Campbell is the first to admit that living a balanced life doesn’t mean living a perfect life. She’ll happily ignore the dust bunnies breeding under the couch so that she can play another game of CandyLand with her daughter and chooses to spend Sunday afternoons watching football with her husband instead of pulling weeds in the garden.

“I decided that I was going to stop doing the things I should do and start doing the things that mattered,” she says. “For me, balance is an imperfect thing; it’s something I need to evaluate all the time. Sometimes I don’t achieve total balance but I am making an effort to live a balanced life.”

Embracing imperfection has become Campbell’s motto: Her mind often wanders when she meditates but at least she’s making an effort. She might skip formal workouts for an entire week in favor of breaking a sweat during impromptu dance parties in the living room with her daughter. And she’s never lost a wink of sleep because the sheets and pillowcases aren’t starched and ironed. “I gave myself permission to do it how I wanted to do it instead of feeling like I was failing if I didn’t achieve a certain level,” she explains.

When she spends too much time on obligations and not enough time on the things that nurture her mind, body and spirit, Campbell admits to feeling impatient, irritated and resentful. Restoring balance helps combat those negative feelings.

Life As Process

Balance isn’t something that can be achieved or checked off a to-do list; it’s a process that needs to be reexamined and renegotiated all the time. And sometimes being out of balance has its benefits, says Miller, who points to swimming sensation Michael Phelps as an example. “He lived an out-of-balance life while he was preparing [for the 2008 Olympics] but his rigorous training schedule allowed him to make history,” Miller observes. “Sometimes, we make an intentional choice to lead out-of-balance lives in order to pursue a particular passion or goal.”

As long as a lack of balance doesn’t become a pattern that interferes with happiness, it’s not something to be concerned about.

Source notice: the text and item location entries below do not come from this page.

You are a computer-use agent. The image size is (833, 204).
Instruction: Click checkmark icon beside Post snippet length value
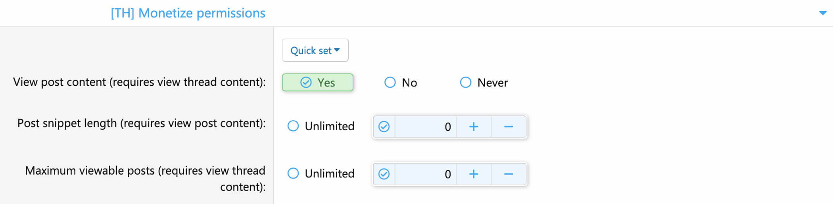384,127
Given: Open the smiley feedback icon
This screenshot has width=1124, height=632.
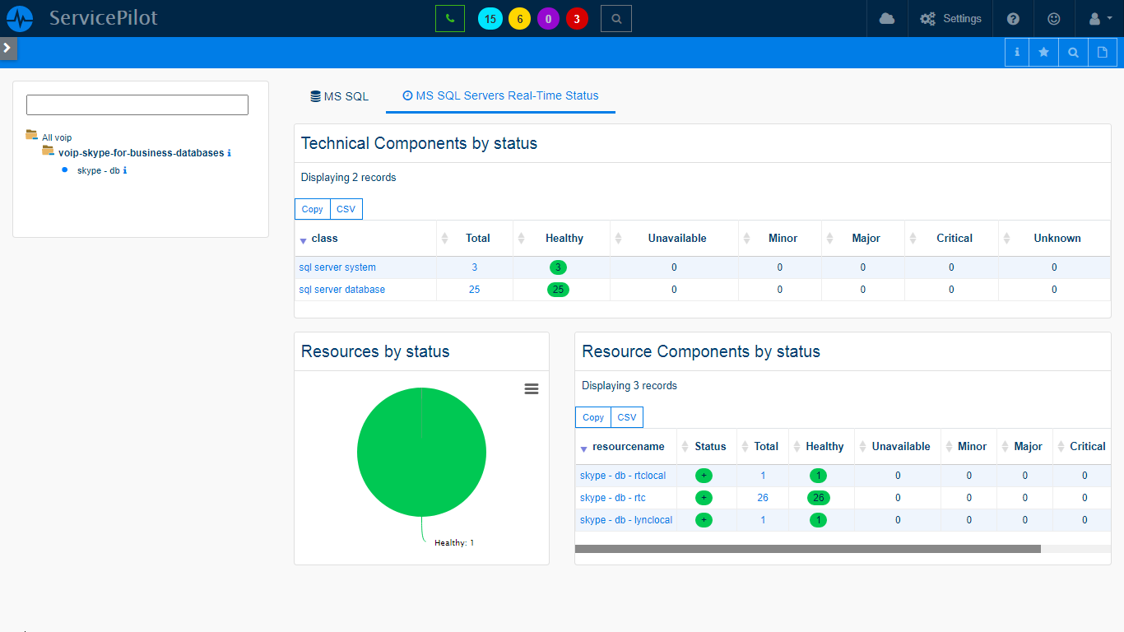Looking at the screenshot, I should (x=1054, y=18).
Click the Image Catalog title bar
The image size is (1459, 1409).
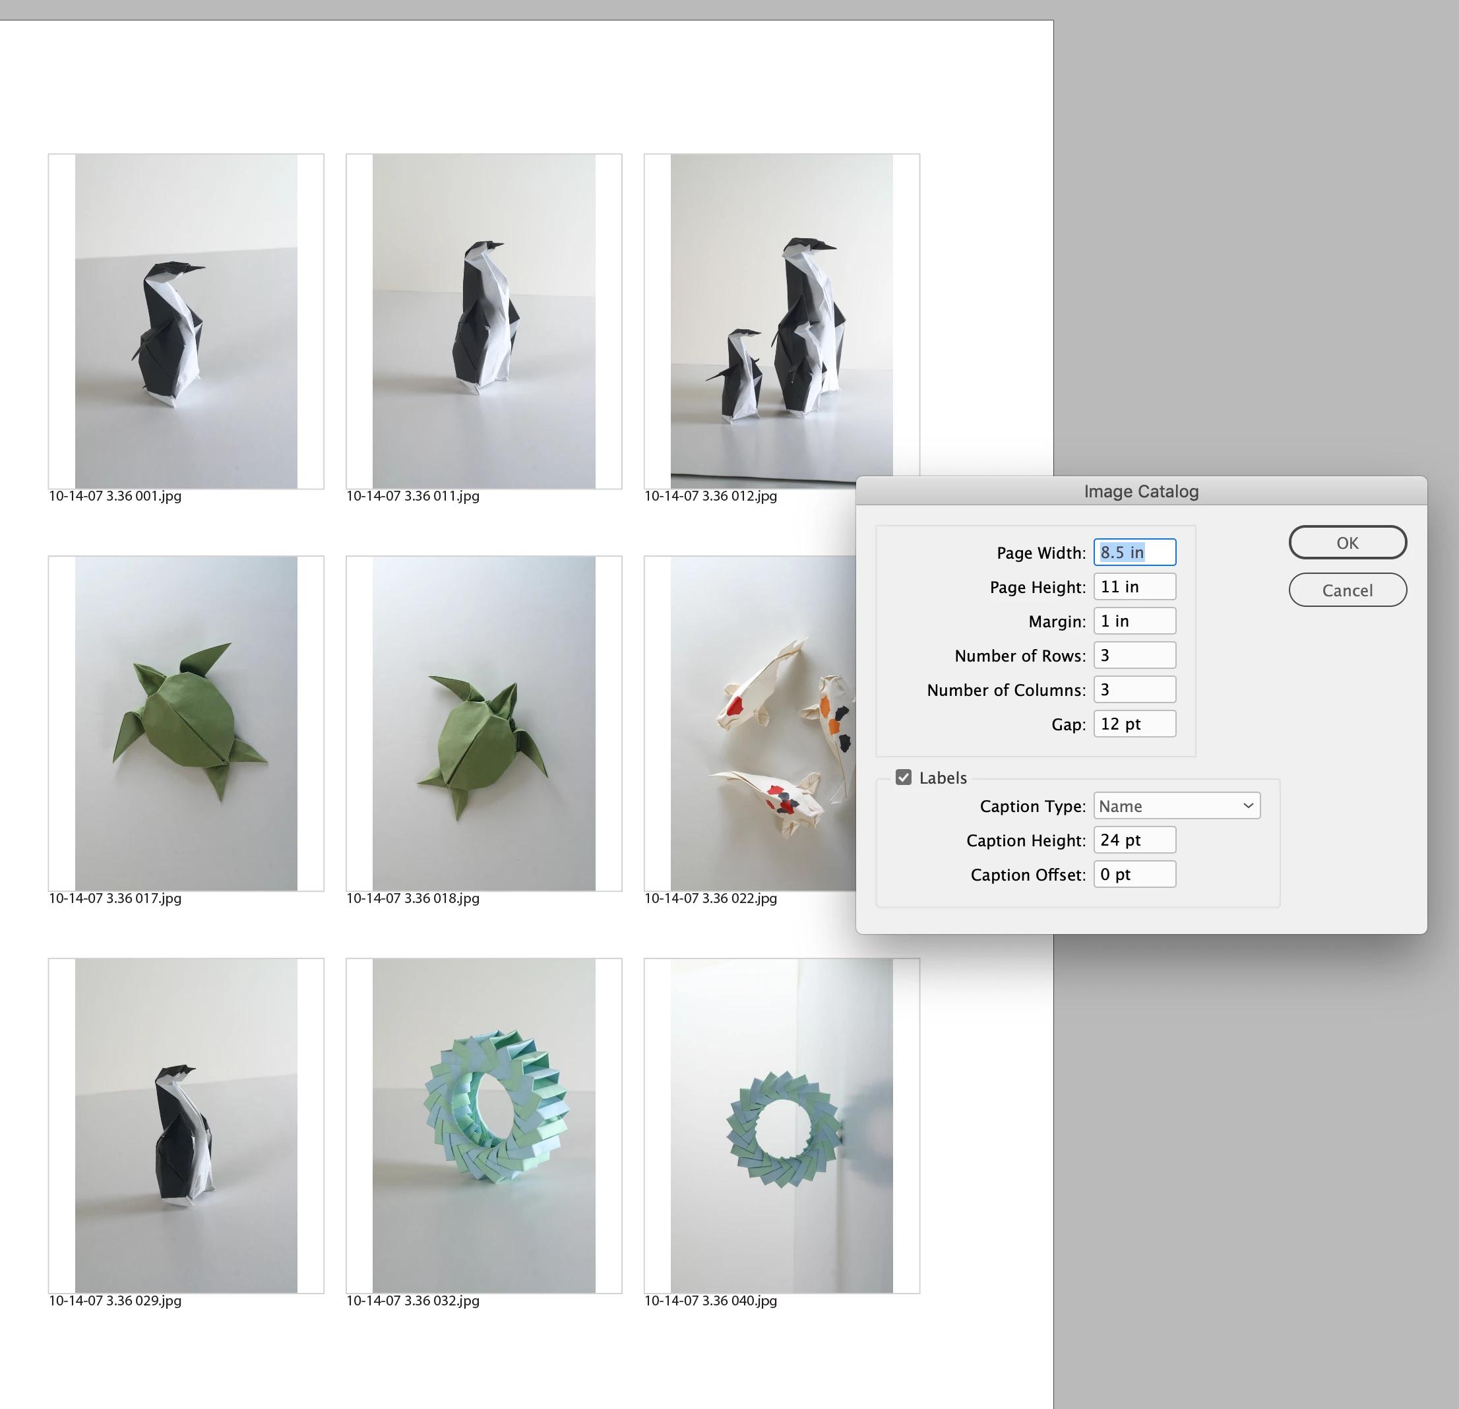click(1140, 491)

That’s the approach Orr has taken to life: She recognizes things are out of balance right now but knows it’s a worthwhile tradeoff so she can be with her kids. “I think if I could say ‘no’ more often, my life would be a better balance,” she muses. “And yet there are days when I wouldn’t change it for the world because I want to be there for my kids.”

The need for balance isn’t totally lost on Orr. Her latest commitment is a weekend in New York with her girlfriends to indulge in gourmet meals, talk late into the night and engage in some retail therapy.
She says, “Balance is so important, and I’m a much happier person when I’m balanced.”